REQUIRED WORK =
What is asked for is the whole listing, given again word for word.

STORED DATA =

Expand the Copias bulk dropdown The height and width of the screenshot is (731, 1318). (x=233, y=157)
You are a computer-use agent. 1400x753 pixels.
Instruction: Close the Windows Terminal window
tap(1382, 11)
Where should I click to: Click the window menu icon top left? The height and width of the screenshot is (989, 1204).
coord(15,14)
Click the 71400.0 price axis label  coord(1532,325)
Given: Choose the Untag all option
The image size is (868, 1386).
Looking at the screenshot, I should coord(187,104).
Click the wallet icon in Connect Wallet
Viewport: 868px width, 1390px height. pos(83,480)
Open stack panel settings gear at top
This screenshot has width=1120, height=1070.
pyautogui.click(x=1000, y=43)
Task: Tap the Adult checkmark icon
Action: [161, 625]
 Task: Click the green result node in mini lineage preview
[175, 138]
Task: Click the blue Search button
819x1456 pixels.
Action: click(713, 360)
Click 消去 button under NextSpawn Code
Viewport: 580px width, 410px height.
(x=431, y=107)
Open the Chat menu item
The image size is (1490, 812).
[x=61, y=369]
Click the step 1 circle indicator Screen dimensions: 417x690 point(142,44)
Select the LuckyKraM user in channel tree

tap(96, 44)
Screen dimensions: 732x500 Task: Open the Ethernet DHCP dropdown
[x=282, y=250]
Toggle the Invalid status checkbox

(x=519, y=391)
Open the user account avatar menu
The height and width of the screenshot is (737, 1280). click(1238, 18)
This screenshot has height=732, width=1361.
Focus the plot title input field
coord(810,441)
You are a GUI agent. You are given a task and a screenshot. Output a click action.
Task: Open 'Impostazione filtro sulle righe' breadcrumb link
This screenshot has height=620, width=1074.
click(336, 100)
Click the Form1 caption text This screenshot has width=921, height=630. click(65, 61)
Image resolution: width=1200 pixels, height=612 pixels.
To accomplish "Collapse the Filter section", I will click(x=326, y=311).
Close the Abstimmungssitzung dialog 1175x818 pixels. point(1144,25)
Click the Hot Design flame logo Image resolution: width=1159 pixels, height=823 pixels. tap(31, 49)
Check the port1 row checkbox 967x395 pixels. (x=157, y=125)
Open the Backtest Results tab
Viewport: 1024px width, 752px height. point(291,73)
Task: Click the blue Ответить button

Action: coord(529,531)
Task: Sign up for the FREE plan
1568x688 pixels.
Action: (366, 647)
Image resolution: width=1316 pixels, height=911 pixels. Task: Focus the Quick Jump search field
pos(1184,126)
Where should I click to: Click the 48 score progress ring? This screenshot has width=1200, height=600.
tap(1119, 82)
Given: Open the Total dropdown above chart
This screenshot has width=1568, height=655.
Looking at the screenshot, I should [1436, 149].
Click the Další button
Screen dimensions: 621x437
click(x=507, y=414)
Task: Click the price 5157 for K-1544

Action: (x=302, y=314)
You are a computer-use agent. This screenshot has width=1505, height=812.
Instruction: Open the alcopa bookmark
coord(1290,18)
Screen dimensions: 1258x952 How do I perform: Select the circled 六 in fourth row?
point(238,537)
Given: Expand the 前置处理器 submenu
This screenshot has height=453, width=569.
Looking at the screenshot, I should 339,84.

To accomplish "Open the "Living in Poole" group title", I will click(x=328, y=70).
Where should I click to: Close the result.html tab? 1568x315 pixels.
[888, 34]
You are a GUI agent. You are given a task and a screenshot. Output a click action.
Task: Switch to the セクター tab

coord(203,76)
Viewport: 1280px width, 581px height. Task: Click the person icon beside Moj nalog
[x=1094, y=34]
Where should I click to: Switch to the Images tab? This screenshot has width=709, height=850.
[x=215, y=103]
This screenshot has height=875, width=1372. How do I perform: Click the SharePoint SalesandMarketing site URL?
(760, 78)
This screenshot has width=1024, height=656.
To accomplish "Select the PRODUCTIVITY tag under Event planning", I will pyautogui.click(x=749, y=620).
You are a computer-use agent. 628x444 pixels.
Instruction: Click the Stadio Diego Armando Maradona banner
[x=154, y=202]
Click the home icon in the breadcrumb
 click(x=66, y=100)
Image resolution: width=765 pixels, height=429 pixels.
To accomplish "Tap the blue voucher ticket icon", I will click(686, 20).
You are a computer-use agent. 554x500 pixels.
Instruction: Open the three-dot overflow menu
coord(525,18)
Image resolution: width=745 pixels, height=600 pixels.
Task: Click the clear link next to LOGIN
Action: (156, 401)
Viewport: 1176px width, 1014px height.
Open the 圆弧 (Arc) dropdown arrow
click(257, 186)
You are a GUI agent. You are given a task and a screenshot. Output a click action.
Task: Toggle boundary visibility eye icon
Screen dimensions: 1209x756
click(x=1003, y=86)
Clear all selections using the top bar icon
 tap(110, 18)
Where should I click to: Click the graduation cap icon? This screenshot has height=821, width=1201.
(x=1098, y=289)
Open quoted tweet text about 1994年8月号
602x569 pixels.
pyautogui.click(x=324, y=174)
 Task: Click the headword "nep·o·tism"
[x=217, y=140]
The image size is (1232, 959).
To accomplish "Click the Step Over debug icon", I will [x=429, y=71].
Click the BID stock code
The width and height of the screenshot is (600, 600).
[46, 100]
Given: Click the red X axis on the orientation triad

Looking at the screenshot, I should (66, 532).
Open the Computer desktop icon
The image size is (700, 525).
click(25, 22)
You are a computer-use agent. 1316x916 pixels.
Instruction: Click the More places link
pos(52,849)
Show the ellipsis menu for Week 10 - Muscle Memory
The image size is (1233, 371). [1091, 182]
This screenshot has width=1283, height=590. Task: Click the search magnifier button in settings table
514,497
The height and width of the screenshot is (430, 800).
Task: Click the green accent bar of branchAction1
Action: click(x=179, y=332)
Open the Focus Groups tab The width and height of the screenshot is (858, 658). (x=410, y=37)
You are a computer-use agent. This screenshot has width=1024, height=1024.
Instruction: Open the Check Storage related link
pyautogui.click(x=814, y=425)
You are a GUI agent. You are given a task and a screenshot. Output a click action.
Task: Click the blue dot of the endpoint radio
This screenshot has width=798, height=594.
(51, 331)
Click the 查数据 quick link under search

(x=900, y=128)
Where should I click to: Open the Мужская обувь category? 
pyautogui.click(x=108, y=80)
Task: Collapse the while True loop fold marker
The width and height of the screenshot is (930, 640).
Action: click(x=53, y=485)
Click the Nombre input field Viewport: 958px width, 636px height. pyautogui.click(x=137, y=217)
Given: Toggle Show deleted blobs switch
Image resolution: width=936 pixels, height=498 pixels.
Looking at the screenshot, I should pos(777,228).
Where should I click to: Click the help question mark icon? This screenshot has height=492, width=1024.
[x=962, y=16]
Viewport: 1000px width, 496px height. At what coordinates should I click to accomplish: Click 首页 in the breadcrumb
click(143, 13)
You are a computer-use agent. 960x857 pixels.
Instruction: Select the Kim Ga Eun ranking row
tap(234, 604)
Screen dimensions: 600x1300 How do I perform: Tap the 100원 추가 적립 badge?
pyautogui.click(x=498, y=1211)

SOLUTION FOR THIS PROBLEM =
Expand the Copias bulk dropdown The height and width of the screenshot is (731, 1318). (x=233, y=157)
You are a computer-use agent. 1400x753 pixels.
Instruction: Close the Windows Terminal window
tap(1382, 11)
Where should I click to: Click the window menu icon top left? The height and width of the screenshot is (989, 1204).
coord(15,14)
Click the 71400.0 price axis label  coord(1532,325)
Given: Choose the Untag all option
The image size is (868, 1386).
Looking at the screenshot, I should coord(187,104).
Click the wallet icon in Connect Wallet
Viewport: 868px width, 1390px height. pos(83,480)
Open stack panel settings gear at top
This screenshot has width=1120, height=1070.
pyautogui.click(x=1000, y=43)
Task: Tap the Adult checkmark icon
Action: [161, 625]
 Task: Click the green result node in mini lineage preview
[175, 138]
Task: Click the blue Search button
819x1456 pixels.
Action: click(713, 360)
Click 消去 button under NextSpawn Code
Viewport: 580px width, 410px height.
(x=431, y=107)
Open the Chat menu item
The image size is (1490, 812).
[x=61, y=369]
Click the step 1 circle indicator Screen dimensions: 417x690 point(142,44)
Select the LuckyKraM user in channel tree

tap(96, 44)
Screen dimensions: 732x500 Task: Open the Ethernet DHCP dropdown
[x=282, y=250]
Toggle the Invalid status checkbox

(x=519, y=391)
Open the user account avatar menu
The height and width of the screenshot is (737, 1280). click(1238, 18)
This screenshot has height=732, width=1361.
Focus the plot title input field
coord(810,441)
You are a GUI agent. You are given a task and a screenshot. Output a click action.
Task: Open 'Impostazione filtro sulle righe' breadcrumb link
This screenshot has height=620, width=1074.
click(336, 100)
Click the Form1 caption text This screenshot has width=921, height=630. click(65, 61)
Image resolution: width=1200 pixels, height=612 pixels.
To accomplish "Collapse the Filter section", I will click(x=326, y=311).
Close the Abstimmungssitzung dialog 1175x818 pixels. point(1144,25)
Click the Hot Design flame logo Image resolution: width=1159 pixels, height=823 pixels. tap(31, 49)
Check the port1 row checkbox 967x395 pixels. (x=157, y=125)
Open the Backtest Results tab
Viewport: 1024px width, 752px height. point(291,73)
Task: Click the blue Ответить button

Action: coord(529,531)
Task: Sign up for the FREE plan
1568x688 pixels.
Action: (366, 647)
Image resolution: width=1316 pixels, height=911 pixels. Task: Focus the Quick Jump search field
pos(1184,126)
Where should I click to: Click the 48 score progress ring? This screenshot has width=1200, height=600.
tap(1119, 82)
Given: Open the Total dropdown above chart
This screenshot has width=1568, height=655.
Looking at the screenshot, I should [1436, 149].
Click the Další button
Screen dimensions: 621x437
click(x=507, y=414)
Task: Click the price 5157 for K-1544

Action: (x=302, y=314)
You are a computer-use agent. This screenshot has width=1505, height=812.
Instruction: Open the alcopa bookmark
coord(1290,18)
Screen dimensions: 1258x952 How do I perform: Select the circled 六 in fourth row?
point(238,537)
Given: Expand the 前置处理器 submenu
This screenshot has height=453, width=569.
Looking at the screenshot, I should 339,84.

To accomplish "Open the "Living in Poole" group title", I will click(x=328, y=70).
Where should I click to: Close the result.html tab? 1568x315 pixels.
[888, 34]
You are a GUI agent. You are given a task and a screenshot. Output a click action.
Task: Switch to the セクター tab

coord(203,76)
Viewport: 1280px width, 581px height. Task: Click the person icon beside Moj nalog
[x=1094, y=34]
Where should I click to: Switch to the Images tab? This screenshot has width=709, height=850.
[x=215, y=103]
This screenshot has height=875, width=1372. How do I perform: Click the SharePoint SalesandMarketing site URL?
(760, 78)
This screenshot has width=1024, height=656.
To accomplish "Select the PRODUCTIVITY tag under Event planning", I will pyautogui.click(x=749, y=620).
You are a computer-use agent. 628x444 pixels.
Instruction: Click the Stadio Diego Armando Maradona banner
[x=154, y=202]
Click the home icon in the breadcrumb
 click(x=66, y=100)
Image resolution: width=765 pixels, height=429 pixels.
To accomplish "Tap the blue voucher ticket icon", I will click(686, 20).
You are a computer-use agent. 554x500 pixels.
Instruction: Open the three-dot overflow menu
coord(525,18)
Image resolution: width=745 pixels, height=600 pixels.
Task: Click the clear link next to LOGIN
Action: (156, 401)
Viewport: 1176px width, 1014px height.
Open the 圆弧 (Arc) dropdown arrow
click(257, 186)
You are a GUI agent. You are given a task and a screenshot. Output a click action.
Task: Toggle boundary visibility eye icon
Screen dimensions: 1209x756
click(x=1003, y=86)
Clear all selections using the top bar icon
 tap(110, 18)
Where should I click to: Click the graduation cap icon? This screenshot has height=821, width=1201.
(x=1098, y=289)
Open quoted tweet text about 1994年8月号
602x569 pixels.
pyautogui.click(x=324, y=174)
 Task: Click the headword "nep·o·tism"
[x=217, y=140]
The image size is (1232, 959).
To accomplish "Click the Step Over debug icon", I will [x=429, y=71].
Click the BID stock code
The width and height of the screenshot is (600, 600).
[46, 100]
Given: Click the red X axis on the orientation triad

Looking at the screenshot, I should (66, 532).
Open the Computer desktop icon
The image size is (700, 525).
click(25, 22)
You are a computer-use agent. 1316x916 pixels.
Instruction: Click the More places link
pos(52,849)
Show the ellipsis menu for Week 10 - Muscle Memory
The image size is (1233, 371). [1091, 182]
This screenshot has width=1283, height=590. Task: Click the search magnifier button in settings table
514,497
The height and width of the screenshot is (430, 800).
Task: Click the green accent bar of branchAction1
Action: click(x=179, y=332)
Open the Focus Groups tab The width and height of the screenshot is (858, 658). (x=410, y=37)
You are a computer-use agent. This screenshot has width=1024, height=1024.
Instruction: Open the Check Storage related link
pyautogui.click(x=814, y=425)
You are a GUI agent. You are given a task and a screenshot. Output a click action.
Task: Click the blue dot of the endpoint radio
This screenshot has width=798, height=594.
(51, 331)
Click the 查数据 quick link under search

(x=900, y=128)
Where should I click to: Open the Мужская обувь category? 
pyautogui.click(x=108, y=80)
Task: Collapse the while True loop fold marker
The width and height of the screenshot is (930, 640).
Action: click(x=53, y=485)
Click the Nombre input field Viewport: 958px width, 636px height. pyautogui.click(x=137, y=217)
Given: Toggle Show deleted blobs switch
Image resolution: width=936 pixels, height=498 pixels.
Looking at the screenshot, I should pos(777,228).
Where should I click to: Click the help question mark icon? This screenshot has height=492, width=1024.
[x=962, y=16]
Viewport: 1000px width, 496px height. At what coordinates should I click to accomplish: Click 首页 in the breadcrumb
click(143, 13)
You are a computer-use agent. 960x857 pixels.
Instruction: Select the Kim Ga Eun ranking row
tap(234, 604)
Screen dimensions: 600x1300 How do I perform: Tap the 100원 추가 적립 badge?
pyautogui.click(x=498, y=1211)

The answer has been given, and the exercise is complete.